Topology optimization of structural systems based on a nonlinear beam finite element model

A method for the topology optimization of structures composed of nonlinear beam elements based on a hysteretic finite element modeling approach is presented. In the context of the optimal design of structures composed of truss or beam elements, studies reported in the literature have mostly considered linear elastic material behavior. However, certain applications require consideration of the nonlinear response of the structural system to the given external forces. Particular to the methodology suggested in this paper is a hysteretic beam finite element model in which the inelastic deformations are governed by principles of mechanics in conjunction with first-order nonlinear ordinary differential equations. The nonlinear ordinary differential equations determine the onset of inelastic deformations and the approximation of the signum function in the differential equation with the hyperbolic tangent function permits the derivation of analytical sensitivities.
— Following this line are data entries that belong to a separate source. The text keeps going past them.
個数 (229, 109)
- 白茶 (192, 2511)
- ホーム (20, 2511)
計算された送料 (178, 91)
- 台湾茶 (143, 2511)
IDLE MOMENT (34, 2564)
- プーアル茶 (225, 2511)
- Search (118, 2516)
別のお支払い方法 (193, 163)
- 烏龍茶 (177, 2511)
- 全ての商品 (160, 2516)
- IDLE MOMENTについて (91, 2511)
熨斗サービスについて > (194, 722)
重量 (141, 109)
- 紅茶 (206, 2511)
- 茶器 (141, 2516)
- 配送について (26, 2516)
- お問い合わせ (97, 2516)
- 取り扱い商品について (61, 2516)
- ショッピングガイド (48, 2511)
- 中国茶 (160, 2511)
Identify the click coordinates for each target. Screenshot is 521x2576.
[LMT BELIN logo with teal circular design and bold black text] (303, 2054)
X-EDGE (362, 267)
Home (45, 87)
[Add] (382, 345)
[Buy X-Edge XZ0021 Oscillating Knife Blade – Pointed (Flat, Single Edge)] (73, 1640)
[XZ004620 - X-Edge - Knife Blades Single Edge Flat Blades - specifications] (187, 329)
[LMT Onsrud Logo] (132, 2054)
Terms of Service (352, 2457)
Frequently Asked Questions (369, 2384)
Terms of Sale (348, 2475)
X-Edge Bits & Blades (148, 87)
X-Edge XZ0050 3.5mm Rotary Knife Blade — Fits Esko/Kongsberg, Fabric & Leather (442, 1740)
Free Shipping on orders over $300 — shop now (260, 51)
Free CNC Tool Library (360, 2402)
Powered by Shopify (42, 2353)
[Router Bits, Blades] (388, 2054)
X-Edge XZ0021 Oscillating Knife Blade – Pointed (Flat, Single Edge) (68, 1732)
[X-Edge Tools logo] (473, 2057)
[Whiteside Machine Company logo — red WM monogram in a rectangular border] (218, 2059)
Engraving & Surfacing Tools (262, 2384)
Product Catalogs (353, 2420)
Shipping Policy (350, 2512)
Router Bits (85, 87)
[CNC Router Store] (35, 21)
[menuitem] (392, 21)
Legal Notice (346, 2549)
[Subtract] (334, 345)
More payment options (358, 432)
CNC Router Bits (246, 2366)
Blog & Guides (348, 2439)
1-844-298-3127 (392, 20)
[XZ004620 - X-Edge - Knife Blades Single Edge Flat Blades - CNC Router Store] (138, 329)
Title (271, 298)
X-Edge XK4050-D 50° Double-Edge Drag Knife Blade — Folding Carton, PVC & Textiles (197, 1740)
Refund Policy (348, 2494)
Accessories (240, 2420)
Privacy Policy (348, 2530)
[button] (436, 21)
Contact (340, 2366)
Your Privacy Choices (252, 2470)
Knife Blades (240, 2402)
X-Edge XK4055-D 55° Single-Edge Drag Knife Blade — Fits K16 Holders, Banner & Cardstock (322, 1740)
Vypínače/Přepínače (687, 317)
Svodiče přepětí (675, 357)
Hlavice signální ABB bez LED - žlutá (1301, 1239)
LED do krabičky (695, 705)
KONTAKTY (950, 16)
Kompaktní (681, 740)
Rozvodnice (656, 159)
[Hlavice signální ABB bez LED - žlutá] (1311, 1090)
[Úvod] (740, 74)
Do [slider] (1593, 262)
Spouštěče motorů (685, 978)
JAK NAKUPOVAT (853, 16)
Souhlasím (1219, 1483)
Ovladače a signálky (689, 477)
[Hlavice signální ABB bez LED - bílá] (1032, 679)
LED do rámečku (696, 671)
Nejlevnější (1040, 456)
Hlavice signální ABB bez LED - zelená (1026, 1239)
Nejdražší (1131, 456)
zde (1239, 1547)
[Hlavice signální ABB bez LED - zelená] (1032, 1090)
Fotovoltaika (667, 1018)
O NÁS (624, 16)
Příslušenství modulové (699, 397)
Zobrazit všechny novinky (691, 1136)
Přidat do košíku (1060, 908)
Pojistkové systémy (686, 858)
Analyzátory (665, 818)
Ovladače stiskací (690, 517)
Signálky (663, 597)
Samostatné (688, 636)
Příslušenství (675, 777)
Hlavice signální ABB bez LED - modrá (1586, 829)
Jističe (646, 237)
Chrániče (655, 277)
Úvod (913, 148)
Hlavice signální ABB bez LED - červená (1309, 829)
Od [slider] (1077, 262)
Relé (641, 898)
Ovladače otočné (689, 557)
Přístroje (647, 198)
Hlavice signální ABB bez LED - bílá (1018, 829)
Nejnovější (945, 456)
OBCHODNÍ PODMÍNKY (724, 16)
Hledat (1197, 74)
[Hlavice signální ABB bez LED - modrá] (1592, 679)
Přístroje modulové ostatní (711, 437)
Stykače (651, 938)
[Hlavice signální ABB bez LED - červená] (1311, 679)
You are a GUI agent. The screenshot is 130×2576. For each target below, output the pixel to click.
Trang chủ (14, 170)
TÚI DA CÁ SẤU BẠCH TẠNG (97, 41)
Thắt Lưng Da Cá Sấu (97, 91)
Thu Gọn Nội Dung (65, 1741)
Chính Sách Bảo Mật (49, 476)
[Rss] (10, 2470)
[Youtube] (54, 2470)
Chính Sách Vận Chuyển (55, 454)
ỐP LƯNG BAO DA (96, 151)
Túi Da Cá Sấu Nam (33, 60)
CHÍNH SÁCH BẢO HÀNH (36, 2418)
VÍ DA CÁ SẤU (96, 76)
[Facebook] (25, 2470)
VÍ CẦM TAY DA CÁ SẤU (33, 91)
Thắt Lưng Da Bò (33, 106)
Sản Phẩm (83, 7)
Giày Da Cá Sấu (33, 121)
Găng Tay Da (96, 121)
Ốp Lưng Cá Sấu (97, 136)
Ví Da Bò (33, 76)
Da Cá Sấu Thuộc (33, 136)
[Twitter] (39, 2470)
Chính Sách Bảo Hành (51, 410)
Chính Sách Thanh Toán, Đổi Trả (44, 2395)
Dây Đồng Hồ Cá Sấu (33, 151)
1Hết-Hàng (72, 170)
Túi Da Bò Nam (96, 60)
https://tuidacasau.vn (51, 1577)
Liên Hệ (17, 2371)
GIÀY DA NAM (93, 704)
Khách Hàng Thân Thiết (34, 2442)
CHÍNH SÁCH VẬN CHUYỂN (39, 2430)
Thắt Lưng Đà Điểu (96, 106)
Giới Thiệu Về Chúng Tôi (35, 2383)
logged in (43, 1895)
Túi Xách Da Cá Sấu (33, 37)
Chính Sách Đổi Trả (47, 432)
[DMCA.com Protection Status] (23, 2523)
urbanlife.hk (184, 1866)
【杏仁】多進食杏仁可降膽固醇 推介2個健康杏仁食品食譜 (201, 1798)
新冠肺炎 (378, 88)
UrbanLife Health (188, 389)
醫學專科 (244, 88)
The objective of the optimization problem is to minimize the volume of the system such that a system-level displacement satisfies a specified constraint value. This design problem is analogous to that of seismic design where inelastic deformations are permitted, yet sufficient stiffness is required to limit the overall displacement of the system to a specified threshold. The utility of the method is demonstrated through numerical examples for the design of two structural frames and a comparison with the solution from the topology optimization assuming linear elastic material behavior. The comparisons show that the nonlinear design is either comprised of a lower volume for a given level of performance, or offers better performance for a given volume in comparison with optimized linear design.